Step 7: Do some homework on the screwjob. Read about how Bret Hart refused to job the title to HBK in Montreal (one, because it was to Shawn, and two, because it was in CANADA) and "promised" to FORFEIT the belt the next night on Raw instead, expecting Vince to trust the words of a man leaving the company when, if you saw the Monday Night Wars DVD, you know Vince has been betrayed before by people whom he's trusted with verbal contracts. Maybe what Vince did was deceiptful, but he did it because he believed he had no choice- in other words, yes: Bret really DID screw Bret. If screwjob smarks would understand this simple concept, all the controversy over this would end pretty fast.
Step 8: Never watch Wrestling With Shadows to use as an "objective" source on this topic. The whole thing was filmed from a rah-rah Bret standpoint, of course it's going to demonize Vince, Shawn, Hunter, Hebner, Patterson, et al. In fact, to avoid being completely brainwashed on this subject, just avoid this mockumentary altogether. It'll help you put Montreal in the past much easier.
Step 9: Look at the calendar one more time. You've gotta admit this seven years' thing is pretty damn pathetic.

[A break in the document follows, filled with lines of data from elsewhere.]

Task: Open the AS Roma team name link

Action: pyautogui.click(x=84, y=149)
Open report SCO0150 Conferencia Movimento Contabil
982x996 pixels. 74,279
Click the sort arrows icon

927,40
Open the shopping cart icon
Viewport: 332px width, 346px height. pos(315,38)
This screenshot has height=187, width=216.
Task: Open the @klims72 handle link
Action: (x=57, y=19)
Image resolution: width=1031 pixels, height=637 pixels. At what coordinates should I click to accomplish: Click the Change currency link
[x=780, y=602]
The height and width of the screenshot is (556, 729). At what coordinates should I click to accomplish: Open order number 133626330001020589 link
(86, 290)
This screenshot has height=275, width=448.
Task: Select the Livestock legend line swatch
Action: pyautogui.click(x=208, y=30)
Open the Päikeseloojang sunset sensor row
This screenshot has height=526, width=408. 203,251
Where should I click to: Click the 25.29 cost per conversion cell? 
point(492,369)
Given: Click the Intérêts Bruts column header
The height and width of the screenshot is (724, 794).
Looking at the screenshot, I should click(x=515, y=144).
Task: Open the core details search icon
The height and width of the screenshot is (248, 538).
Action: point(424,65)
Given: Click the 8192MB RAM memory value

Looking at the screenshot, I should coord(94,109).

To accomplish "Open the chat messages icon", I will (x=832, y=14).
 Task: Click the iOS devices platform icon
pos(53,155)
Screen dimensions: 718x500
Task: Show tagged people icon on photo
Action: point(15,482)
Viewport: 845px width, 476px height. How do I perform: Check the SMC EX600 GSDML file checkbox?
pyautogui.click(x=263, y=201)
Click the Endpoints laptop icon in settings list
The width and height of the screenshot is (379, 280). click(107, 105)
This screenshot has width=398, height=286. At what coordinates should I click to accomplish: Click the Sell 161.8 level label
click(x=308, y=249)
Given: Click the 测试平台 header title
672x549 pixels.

Step 10: Go to a live WWE event. Force yourself to yell "I LOVE YOU EARL" when Hebner comes out to ref a match. If you manage to meet him in the parking lot, give him a hug.
Step 11: Refuse to allow yourself to chant "YOU SCREWED BRET" at any live WWE show you go to, for a whole year. It's like smoking; if you want to quit, you have to make yourself drop the habit through sheer willpower. If it comes down to it, go to a show with a friend and affix a shock collar to yourself and give your friend the control; if you accidentally make the chant, have your friend give you a nice zap as a warning.
Step 12: Print this editorial out, and read it five times daily. Read it at breakfast, at work, on the toilet, at dinner, and before you go to bed. Read it until it is infused into your mind and you can repeat any given part of it at will, like a sutra. Until you are fully recovered from Screwjob Syndrome, it is necessary for you to have the 12-step recovery program on hand for immediate reference.
Congratulations! You're on your way to a total recovery. In due time, you will no longer be a complete, blathering, mindless, obsessive, stuck-in-a-timewarp moron. Pat yourself on the back, and be proud that you've gotten over something that you should've gotten over a week after it actually happened.
Forget Japanese and history, I should major in psychiatry.